Task A: Rewrite the records from their first line through the line containing "click(738, 414)", keeping the requests, and shift every coordinate in the answers by adding 143. Omit the pictures.

Page text:

Playwright

This guide walks you through setting up WebArena environments for Playwright MCP automated testing, including Shopping, Shopping Admin, and Reddit instances.

Section 1 is designed mainly for completing the Playwright-WebArena tasks.

1. Setup WebArena Environment (For Playwright-WebArena Tasks)

1.1 Download Docker Images

WebArena provides Docker images from multiple sources. Choose the fastest one for your network:

Shopping Environment (Port 7770)

*.bash
Shell
# Option 1: Google Drive (Recommended)
pip install gdown
gdown 1gxXalk9O0p9eu1YkIJcmZta1nvvyAJpA

# Option 2: Archive.org
wget https://archive.org/download/webarena-env-shopping-image/shopping_final_0712.tar

# Option 3: CMU Server
wget http://metis.lti.cs.cmu.edu/webarena-images/shopping_final_0712.tar

Shopping Admin Environment (Port 7780)

*.bash
Shell
# Option 1: Google Drive (Recommended)

Task B: Which port does the Playwright setup guide assign to the Shopping Admin environment?

(Dataset items)
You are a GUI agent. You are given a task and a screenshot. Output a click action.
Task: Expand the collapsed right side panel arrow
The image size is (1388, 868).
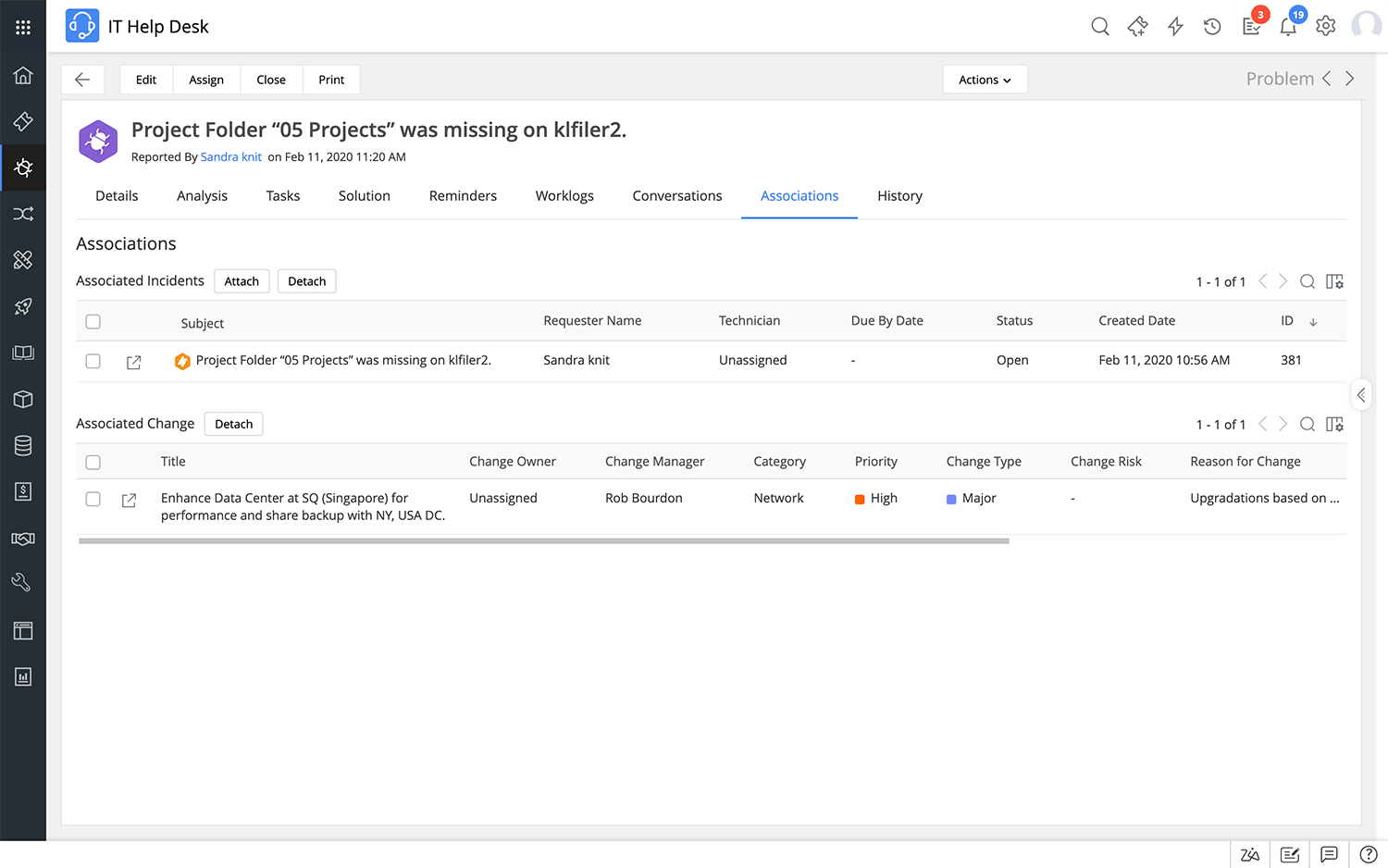[1361, 395]
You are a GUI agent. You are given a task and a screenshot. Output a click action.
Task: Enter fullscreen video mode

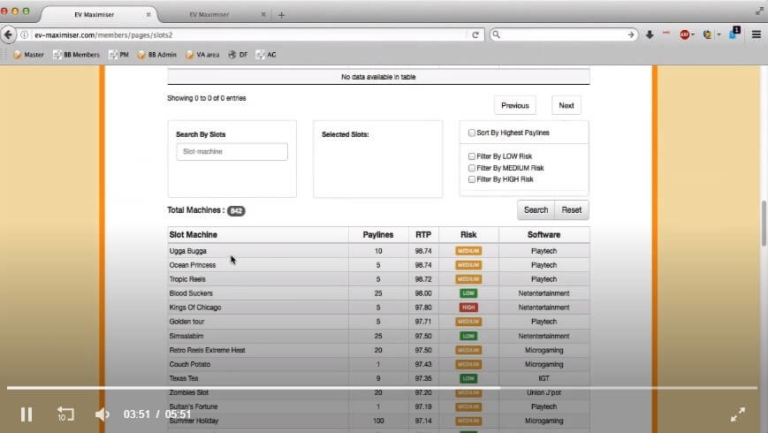click(738, 414)
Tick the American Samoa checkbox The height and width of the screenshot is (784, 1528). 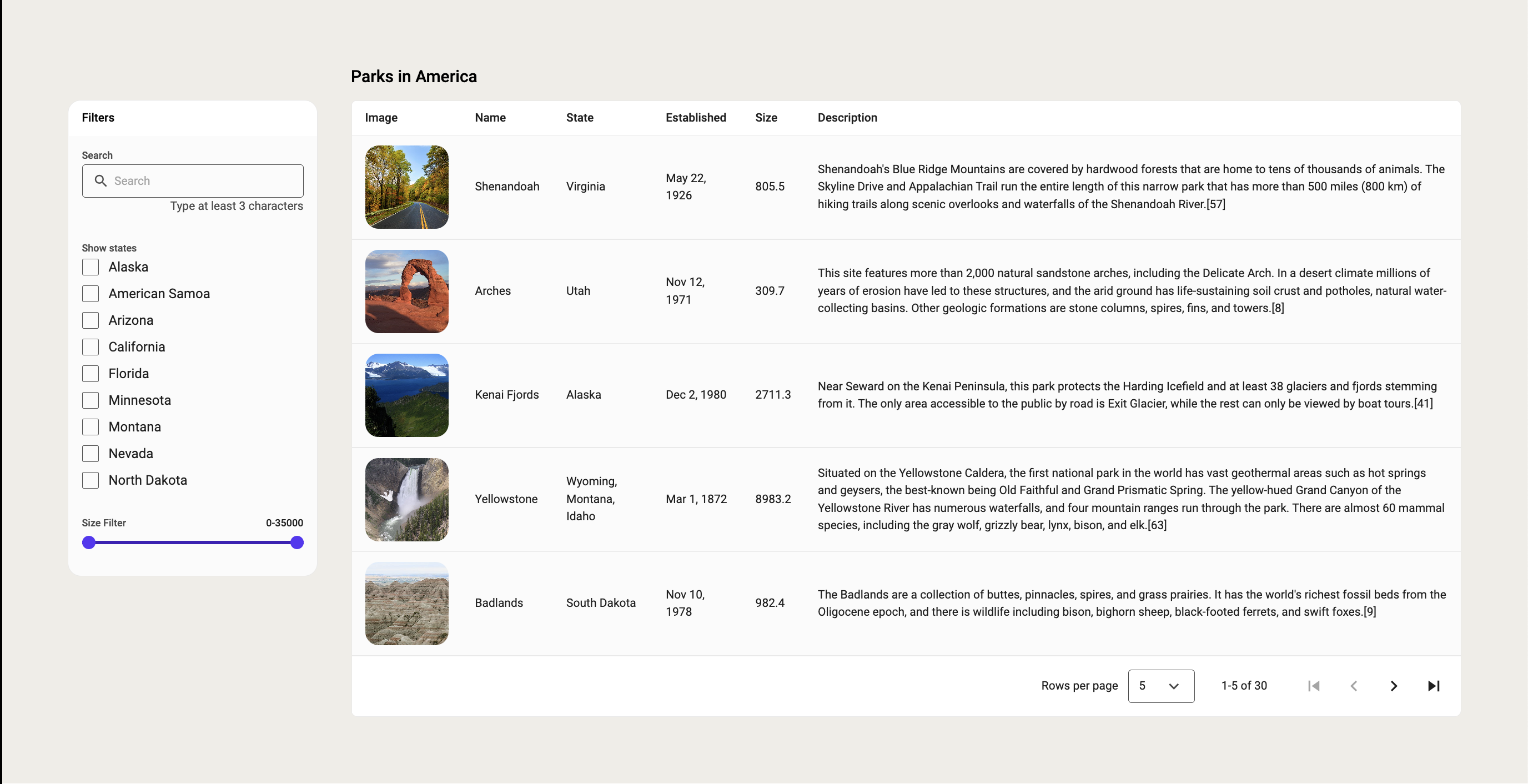[x=90, y=294]
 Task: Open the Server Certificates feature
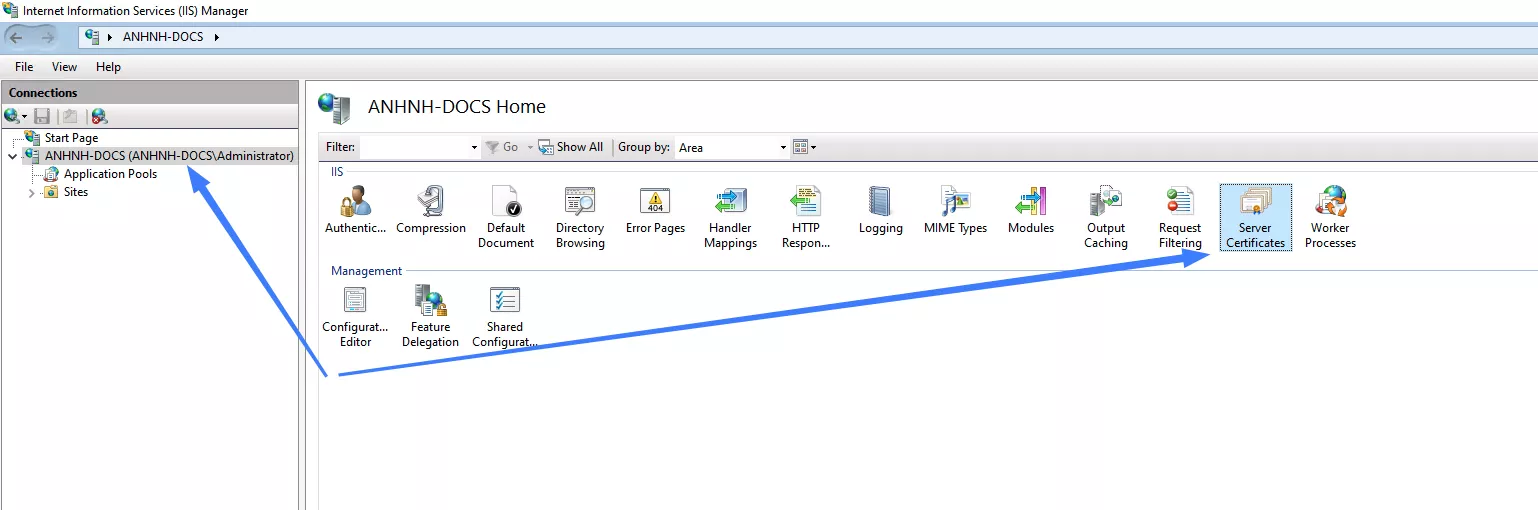point(1255,204)
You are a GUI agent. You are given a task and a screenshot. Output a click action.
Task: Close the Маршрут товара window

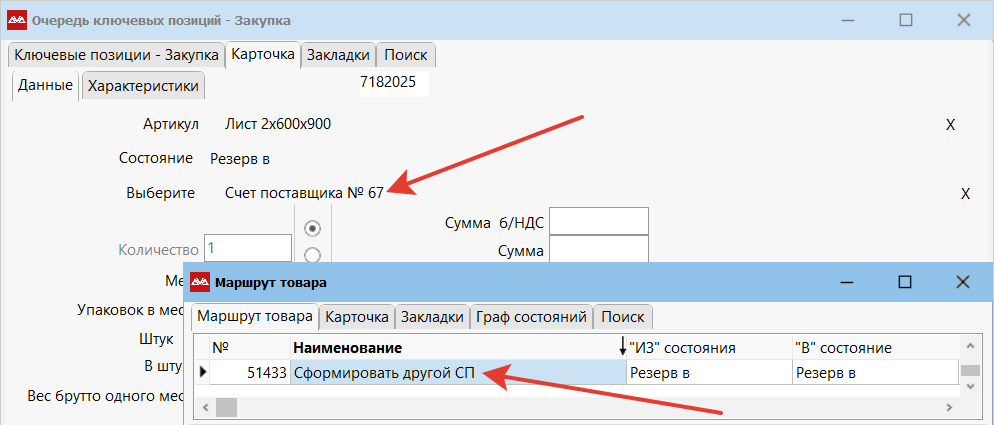(963, 282)
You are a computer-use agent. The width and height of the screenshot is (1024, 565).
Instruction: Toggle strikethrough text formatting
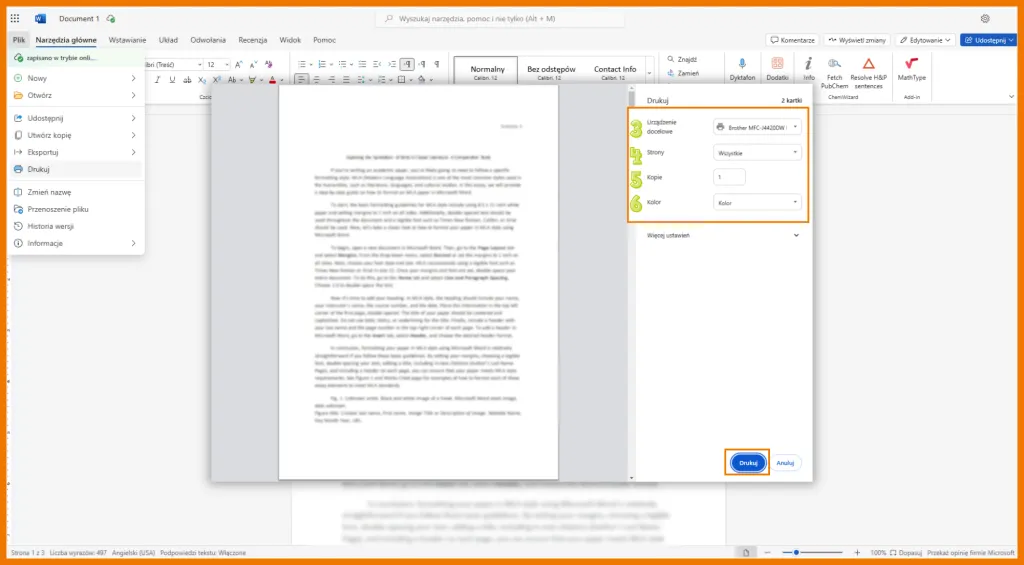(187, 79)
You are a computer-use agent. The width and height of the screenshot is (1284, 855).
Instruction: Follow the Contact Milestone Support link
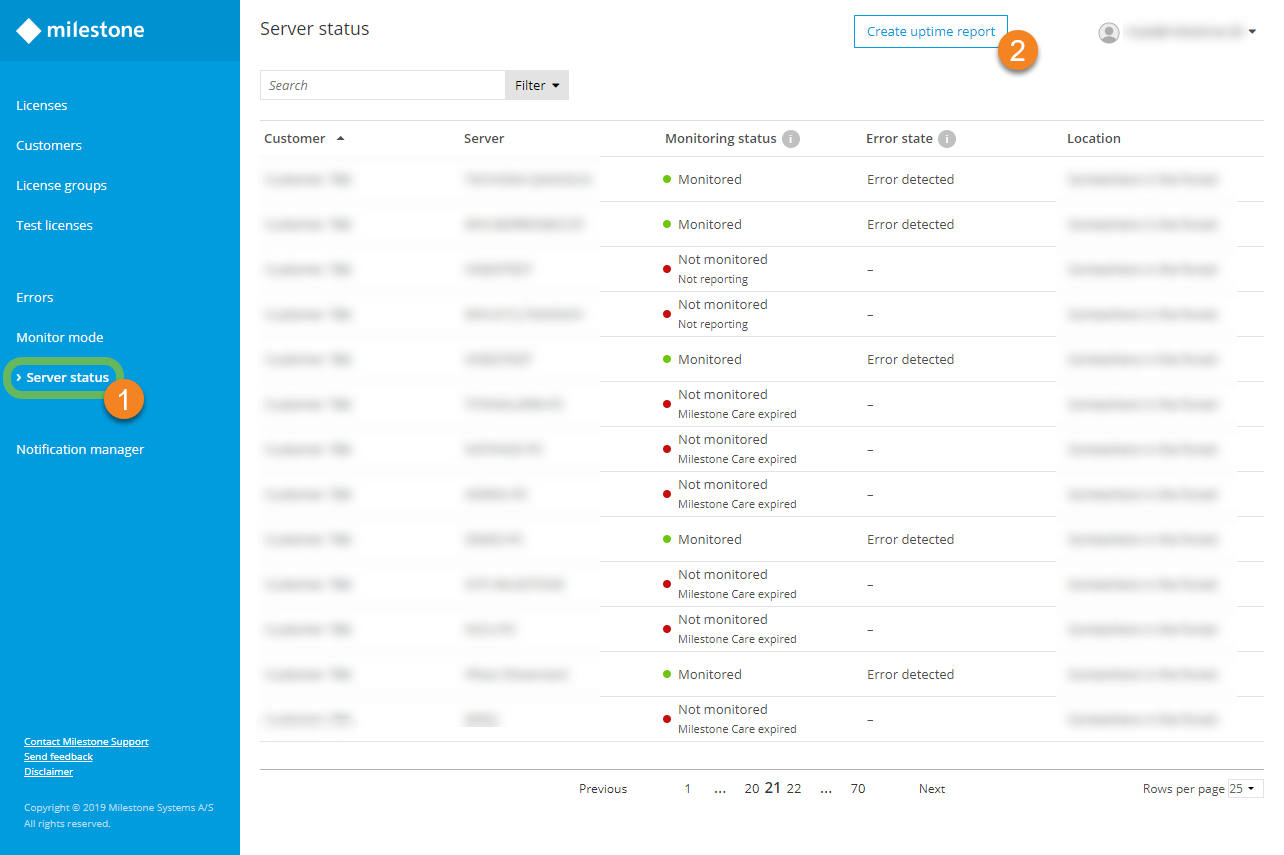[86, 742]
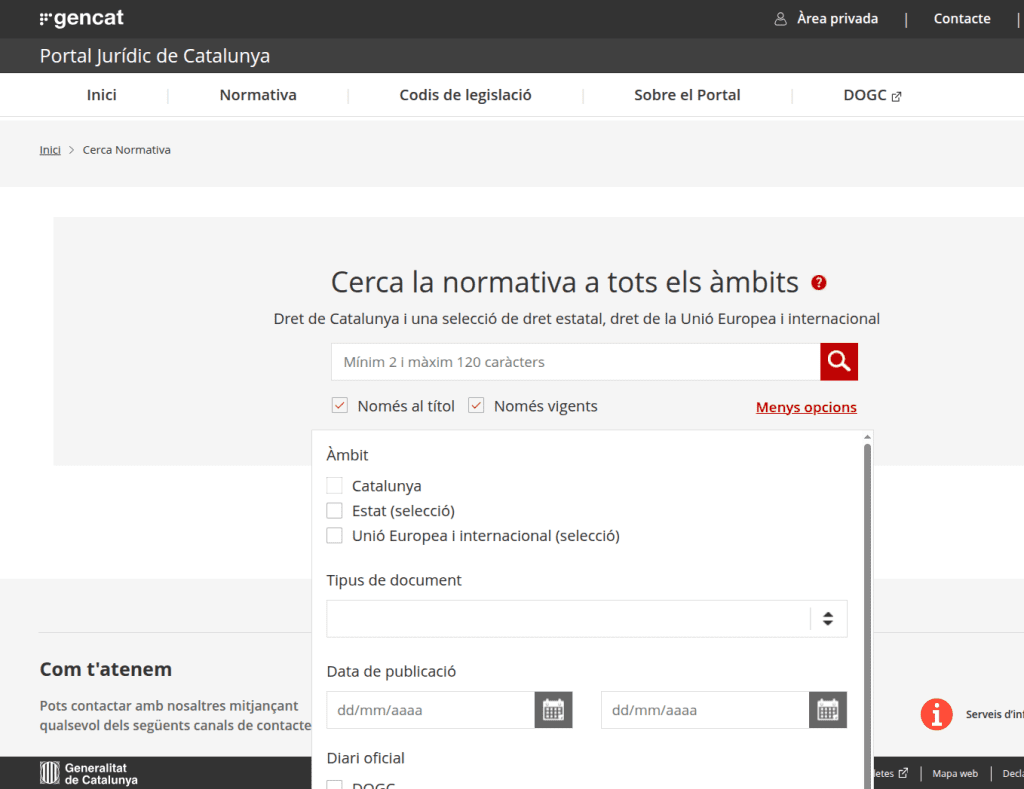
Task: Check the Catalunya scope checkbox
Action: point(335,486)
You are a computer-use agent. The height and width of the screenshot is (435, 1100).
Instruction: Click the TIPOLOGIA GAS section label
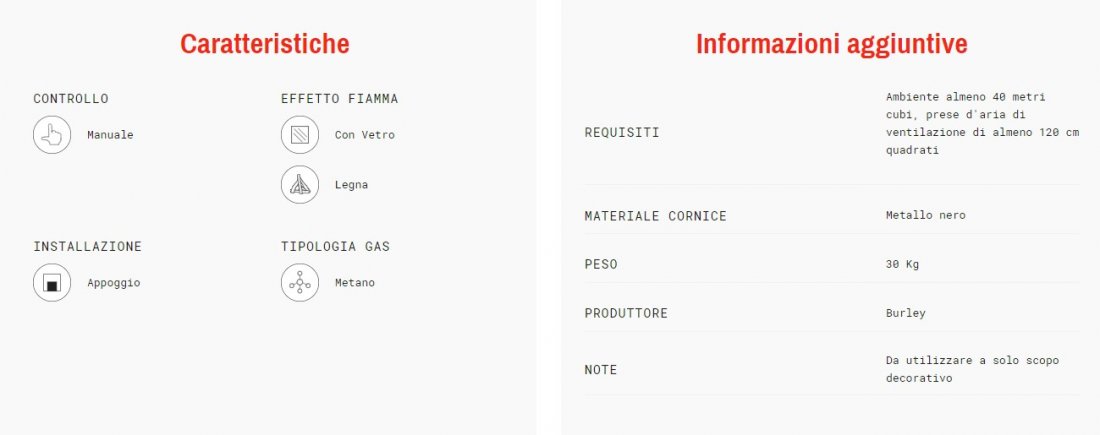(335, 246)
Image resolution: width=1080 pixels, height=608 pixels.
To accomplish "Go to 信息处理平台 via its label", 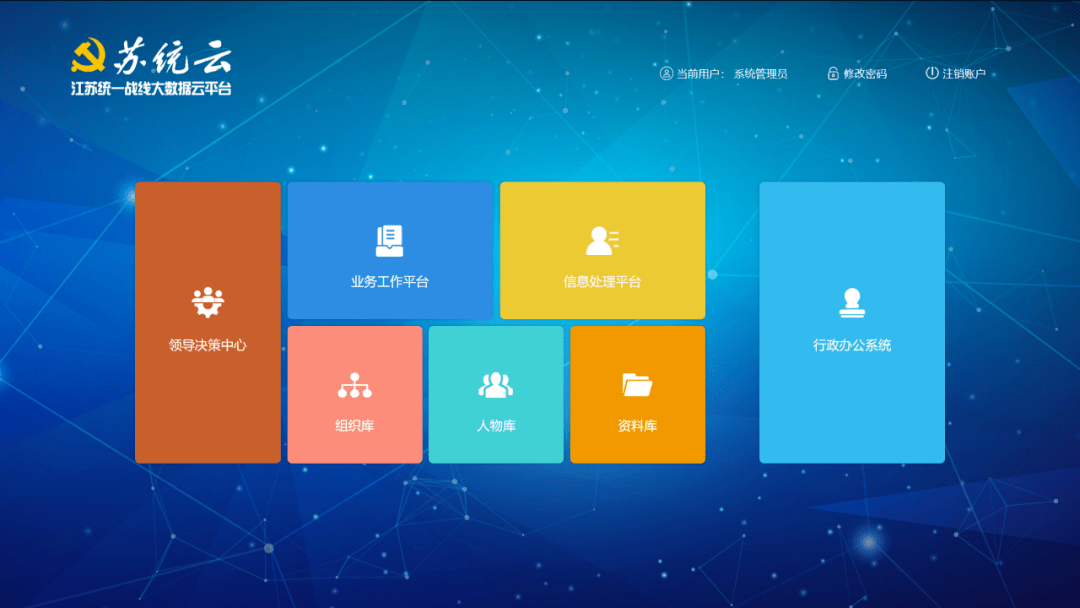I will 602,282.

Correct output A:
You are a GUI agent. You are given a task and a screenshot. Output a click action.
Task: Expand the collapsed right side panel arrow
The image size is (1388, 868).
[1504, 538]
You are a GUI agent. You are given a task and a screenshot. Output a click action.
Task: Enter fullscreen video mode

click(881, 557)

Correct output B: Port 7780.